HOW TO COMPLETE THIS TASK. What you write should match, word for word, the lines from the one containing "Where should I click to: Open the ellipsis" through the end of the data, with no pictures.
=== Begin Enclosure ===
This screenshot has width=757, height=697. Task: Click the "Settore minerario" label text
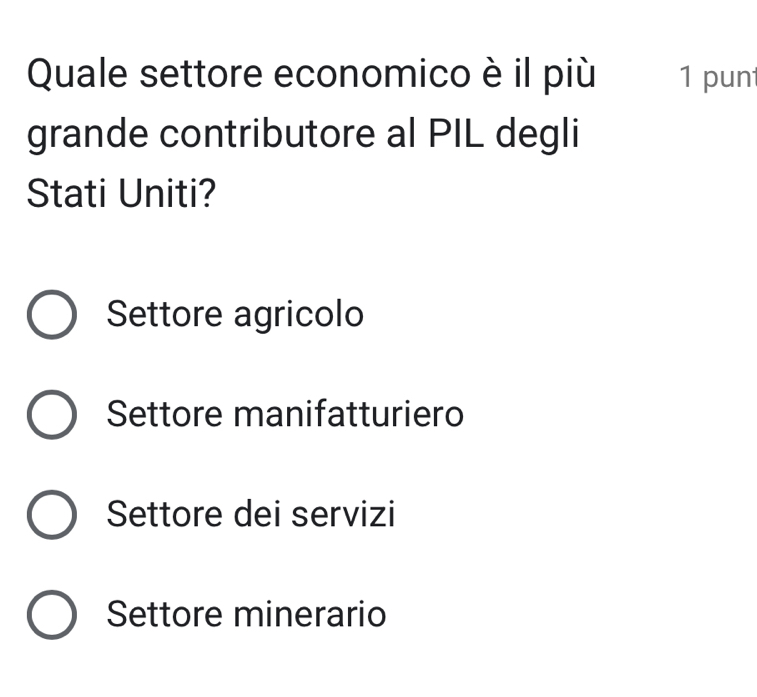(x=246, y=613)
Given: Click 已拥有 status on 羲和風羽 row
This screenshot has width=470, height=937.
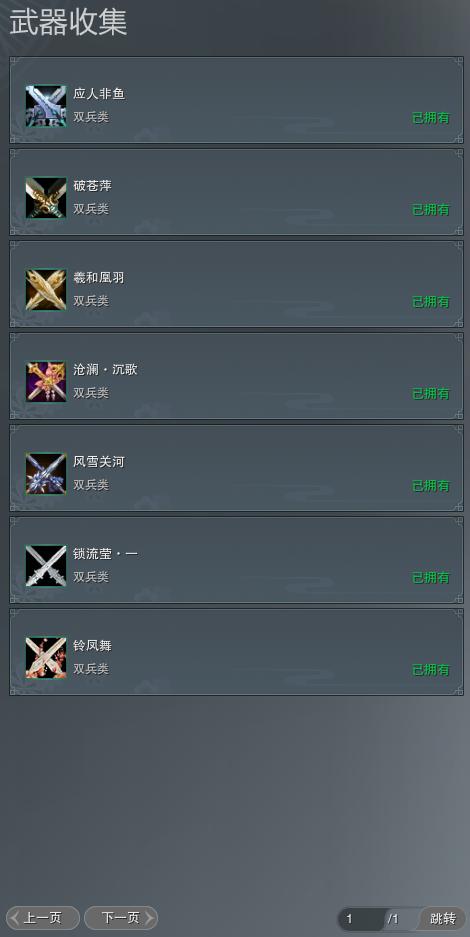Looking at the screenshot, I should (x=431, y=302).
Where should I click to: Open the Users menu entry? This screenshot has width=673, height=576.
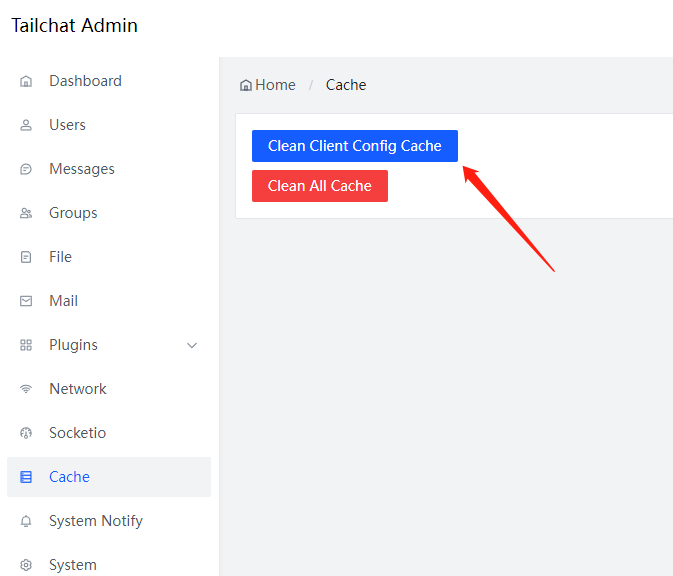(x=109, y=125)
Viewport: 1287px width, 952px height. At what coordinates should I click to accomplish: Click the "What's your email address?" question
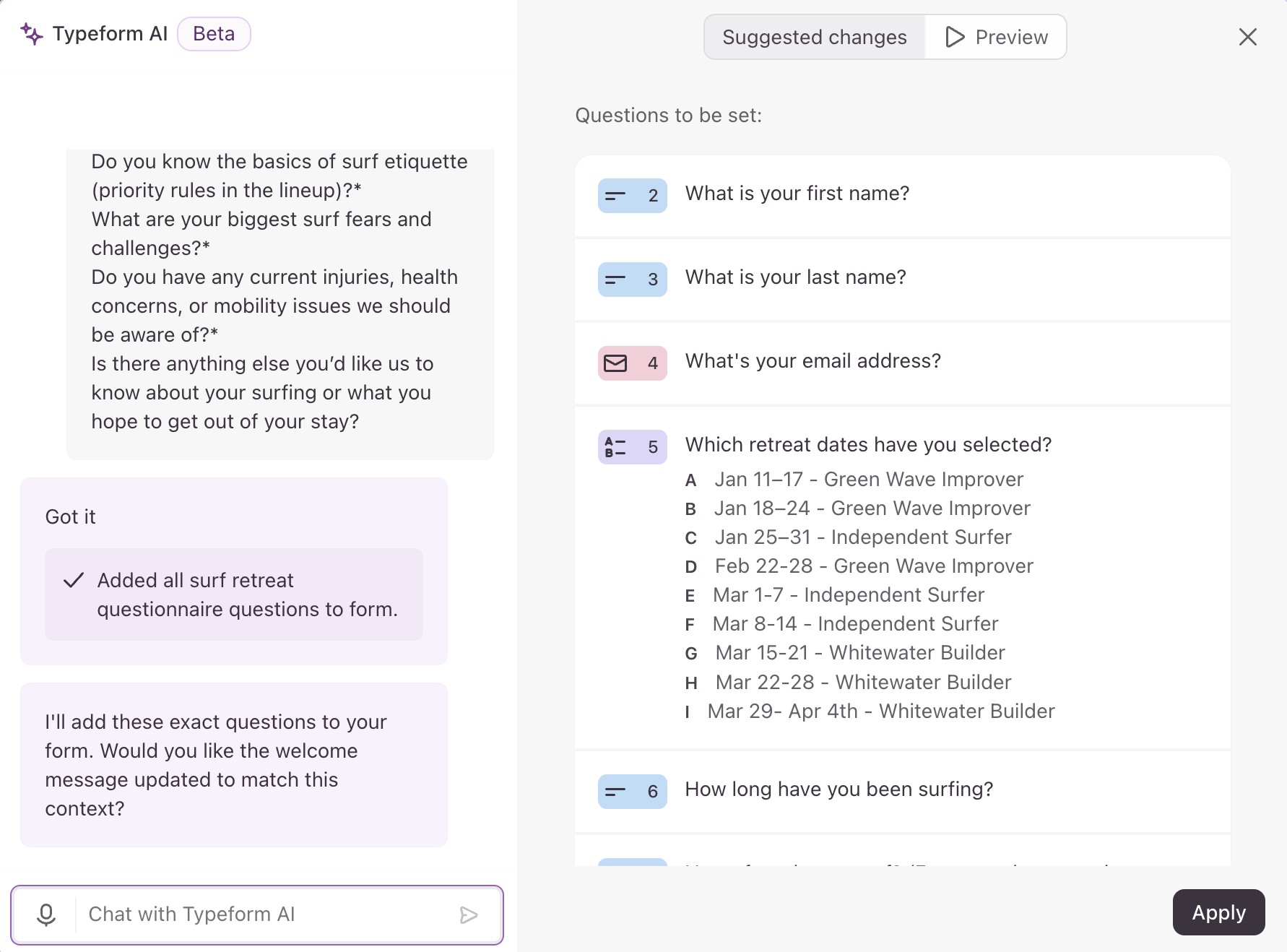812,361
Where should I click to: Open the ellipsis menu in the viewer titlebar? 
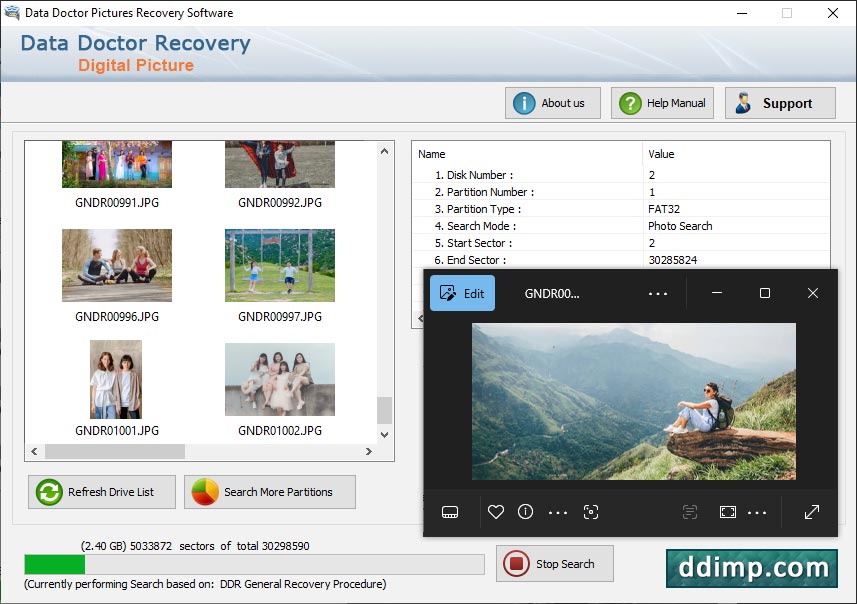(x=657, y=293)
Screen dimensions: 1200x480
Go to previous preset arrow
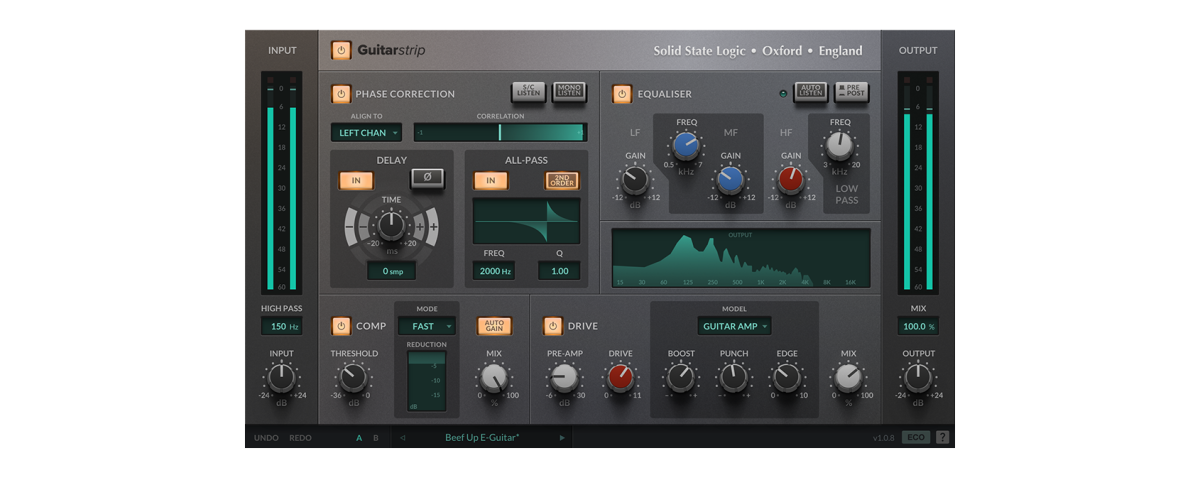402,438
=== End Enclosure ===
EXERCISE RESPONSE.
Where should I click to: Open the ellipsis menu in the viewer titlebar? 
(x=657, y=293)
Screen dimensions: 1200x480
Go to previous preset arrow
402,438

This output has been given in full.